Hi everyone. I'm thinking about investing in Australian government bonds and can't decide between indexed and non-indexed bonds
. What are the main pros and cons for either of them in your opinions and when is a good time to buy them? Also, I know that they can be purchased just like shares on the ASX but I was wondering if you can buy them directly from the Australian government since I would like to buy them at face value
If you can't, why not? Thanks in advance!
Hi this is not advice, DO YOUR OWN RESEARCH
From my limited knowledge,
The Bonds are put to tender and mainly the big four banks put in the bids with the RBA and used to be another organisation I forget the name....
But I think it was or changed to RBA, I don't know exactly which department it is I think AOFM,
IDK exaclty
I remember hearing someone who used to work at RBA and was so excited that the bond auction was going on. Basically it was just the big four putting their bids to secret ballot piece of paper.
hahaha
So in short
no you cannot buy directly from government as a retail participant.

_WORK INSTRUCTIONS_:
- A) Answer these questions using the discussion of Australian government bonds:
(i) Which two kinds of Australian government bonds is the first poster deciding between?
(ii) On which exchange does the first poster say the bonds can be bought like shares?
(iii) According to the reply, who mainly puts in bids when the bonds are put to tender?
- B) Pick up the discussion of Australian government bonds after its last sentence and continue it.

_PROVIDED DATA_:
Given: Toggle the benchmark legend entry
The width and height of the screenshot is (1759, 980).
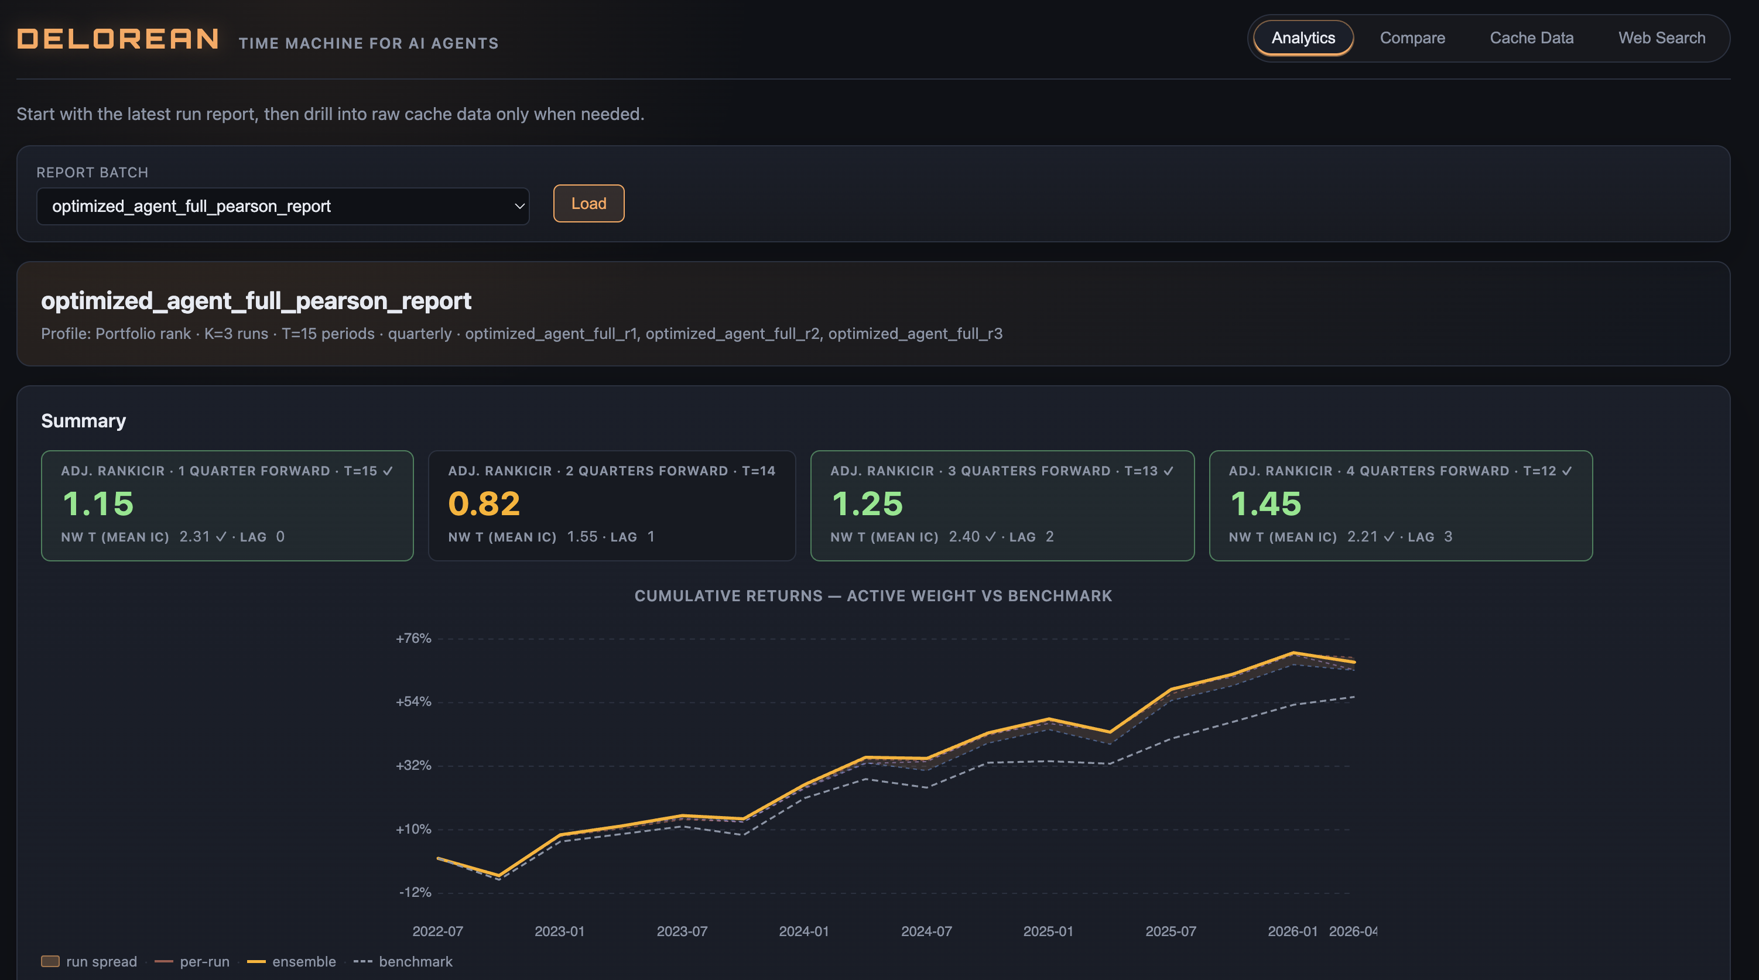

_TASK-BY-TASK RESULTS_:
- A)
(i) Indexed and non-indexed bonds.
(ii) The ASX.
(iii) The big four banks.

- B)
Even if you could bid you would be out bid because other participants would discount at a yield and get the contract etc etc
So Bonds are basically vanilla instrument, the yield/discount will reflect current interest rates inflationary expectations and demand for safety etc etc
An inflation linked bond the capital is adjusted for inflation through a nominal value and then coupon is paid at a fixed interest rate, tied to the nominal value.
For deflation I thought the rules were different because I looked at it a couple of years ago.
But if the face value is less than 100 then the coupon remains fixed at that amount, so you gain in a sense
A bit of an unusual circumstance anyway.
Buying through asx, you are buying an instrument on the exchange with I think ANZ as the market maker, but that may have changed.
It is just a way to get get access to this market being a retail trader, the other ways using an OTC broker or through a fund etc etc.
I don't know if you actually own the actual bond in this case, a lawyer would have to answer that.
You own a chess depository interest type instrument thing, who knows,
http://www.asx.com.au/documents/settlement/CHESS_Depositary_Interests.pdf
which is not exactly the same a owning the bond. So I don't know how would hold up in reality if the proverbial sh*t hits the fan. It gets very mucky, guarantee schemes and nominees etc etc
Once again not my speciality.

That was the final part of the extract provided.